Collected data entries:
--- START ---
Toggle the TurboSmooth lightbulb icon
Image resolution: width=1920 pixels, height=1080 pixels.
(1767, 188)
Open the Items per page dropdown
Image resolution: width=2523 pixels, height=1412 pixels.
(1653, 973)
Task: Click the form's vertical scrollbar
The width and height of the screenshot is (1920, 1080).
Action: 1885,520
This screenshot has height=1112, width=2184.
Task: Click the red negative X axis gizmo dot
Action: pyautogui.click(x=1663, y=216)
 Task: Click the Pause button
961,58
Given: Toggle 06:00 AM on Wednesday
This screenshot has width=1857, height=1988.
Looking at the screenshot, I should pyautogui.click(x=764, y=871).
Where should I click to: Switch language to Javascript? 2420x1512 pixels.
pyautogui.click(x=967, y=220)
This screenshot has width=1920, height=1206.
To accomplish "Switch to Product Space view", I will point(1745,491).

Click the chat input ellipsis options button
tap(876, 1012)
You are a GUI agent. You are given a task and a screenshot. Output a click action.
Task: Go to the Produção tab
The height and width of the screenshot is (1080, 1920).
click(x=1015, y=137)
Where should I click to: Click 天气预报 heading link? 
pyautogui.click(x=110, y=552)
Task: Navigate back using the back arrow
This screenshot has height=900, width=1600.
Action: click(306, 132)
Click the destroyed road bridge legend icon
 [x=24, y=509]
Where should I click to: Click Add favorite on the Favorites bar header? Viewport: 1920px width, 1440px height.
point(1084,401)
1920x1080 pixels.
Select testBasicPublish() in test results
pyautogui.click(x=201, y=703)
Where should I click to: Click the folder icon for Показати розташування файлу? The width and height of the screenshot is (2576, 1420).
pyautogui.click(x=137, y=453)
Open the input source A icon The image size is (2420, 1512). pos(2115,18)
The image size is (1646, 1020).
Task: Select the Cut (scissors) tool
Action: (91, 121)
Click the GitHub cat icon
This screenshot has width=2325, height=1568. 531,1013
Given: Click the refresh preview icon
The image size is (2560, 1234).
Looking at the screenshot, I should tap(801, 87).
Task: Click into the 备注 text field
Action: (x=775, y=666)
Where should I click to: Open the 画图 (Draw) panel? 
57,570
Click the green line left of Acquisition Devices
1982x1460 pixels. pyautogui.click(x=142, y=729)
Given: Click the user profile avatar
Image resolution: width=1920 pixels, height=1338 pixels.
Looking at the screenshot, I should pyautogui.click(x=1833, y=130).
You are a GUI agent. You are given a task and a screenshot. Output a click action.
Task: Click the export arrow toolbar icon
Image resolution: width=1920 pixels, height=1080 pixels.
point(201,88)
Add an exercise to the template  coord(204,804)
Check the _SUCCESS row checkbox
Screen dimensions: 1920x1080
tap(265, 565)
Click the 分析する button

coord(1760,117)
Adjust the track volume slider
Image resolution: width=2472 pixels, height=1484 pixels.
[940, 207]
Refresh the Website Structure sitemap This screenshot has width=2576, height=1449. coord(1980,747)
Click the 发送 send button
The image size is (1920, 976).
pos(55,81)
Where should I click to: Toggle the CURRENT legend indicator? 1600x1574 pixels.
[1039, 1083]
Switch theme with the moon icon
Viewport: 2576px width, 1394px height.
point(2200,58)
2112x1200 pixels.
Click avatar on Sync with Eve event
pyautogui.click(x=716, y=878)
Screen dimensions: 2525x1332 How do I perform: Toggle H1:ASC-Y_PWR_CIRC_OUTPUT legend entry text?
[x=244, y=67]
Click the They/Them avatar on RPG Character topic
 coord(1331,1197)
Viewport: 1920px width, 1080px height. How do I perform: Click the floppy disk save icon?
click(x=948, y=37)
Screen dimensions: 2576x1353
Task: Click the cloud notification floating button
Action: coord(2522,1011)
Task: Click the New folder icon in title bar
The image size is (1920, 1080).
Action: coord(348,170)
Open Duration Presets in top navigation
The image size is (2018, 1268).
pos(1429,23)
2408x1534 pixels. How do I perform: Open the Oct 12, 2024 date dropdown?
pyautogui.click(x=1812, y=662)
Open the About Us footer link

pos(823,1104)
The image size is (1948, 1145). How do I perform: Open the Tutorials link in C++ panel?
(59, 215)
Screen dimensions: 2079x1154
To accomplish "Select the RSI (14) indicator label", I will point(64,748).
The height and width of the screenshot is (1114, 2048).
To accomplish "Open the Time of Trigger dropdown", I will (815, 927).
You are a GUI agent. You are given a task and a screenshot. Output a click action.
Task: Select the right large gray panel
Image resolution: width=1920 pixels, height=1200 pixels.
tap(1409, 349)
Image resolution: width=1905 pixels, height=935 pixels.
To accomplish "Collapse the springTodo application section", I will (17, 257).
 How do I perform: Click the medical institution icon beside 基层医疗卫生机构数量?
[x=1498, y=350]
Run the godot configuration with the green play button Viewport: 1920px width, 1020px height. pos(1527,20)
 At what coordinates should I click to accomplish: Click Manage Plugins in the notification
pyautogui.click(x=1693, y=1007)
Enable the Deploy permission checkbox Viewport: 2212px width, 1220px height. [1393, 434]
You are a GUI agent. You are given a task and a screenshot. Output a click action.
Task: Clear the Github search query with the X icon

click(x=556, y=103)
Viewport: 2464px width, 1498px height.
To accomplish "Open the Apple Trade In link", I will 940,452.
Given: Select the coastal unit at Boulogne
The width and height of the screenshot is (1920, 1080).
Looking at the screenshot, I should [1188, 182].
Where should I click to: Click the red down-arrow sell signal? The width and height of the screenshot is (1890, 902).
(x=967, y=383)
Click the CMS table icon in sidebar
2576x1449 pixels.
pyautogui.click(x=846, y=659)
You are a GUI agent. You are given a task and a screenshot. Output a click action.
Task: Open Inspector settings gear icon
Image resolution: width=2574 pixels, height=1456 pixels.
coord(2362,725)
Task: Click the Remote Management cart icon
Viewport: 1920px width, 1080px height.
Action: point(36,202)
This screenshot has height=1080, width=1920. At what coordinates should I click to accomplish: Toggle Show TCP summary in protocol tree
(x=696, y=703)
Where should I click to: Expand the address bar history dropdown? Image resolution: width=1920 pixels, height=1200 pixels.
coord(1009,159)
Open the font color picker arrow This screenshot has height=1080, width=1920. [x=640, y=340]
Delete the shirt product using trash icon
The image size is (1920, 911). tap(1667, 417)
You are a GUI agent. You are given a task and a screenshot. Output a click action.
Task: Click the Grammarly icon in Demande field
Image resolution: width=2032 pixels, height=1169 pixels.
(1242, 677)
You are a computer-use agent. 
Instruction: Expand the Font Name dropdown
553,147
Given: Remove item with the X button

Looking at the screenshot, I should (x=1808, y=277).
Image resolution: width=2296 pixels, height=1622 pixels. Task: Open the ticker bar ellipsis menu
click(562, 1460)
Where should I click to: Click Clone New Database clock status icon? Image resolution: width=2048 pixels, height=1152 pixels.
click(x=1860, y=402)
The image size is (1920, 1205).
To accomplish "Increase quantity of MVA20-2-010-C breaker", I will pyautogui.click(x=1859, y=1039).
--- END ---
_DIRECTIONS_: Across all the entries, count the lines that contain "checkbox", and state nothing but the total.

_WRITTEN REPLY_: 2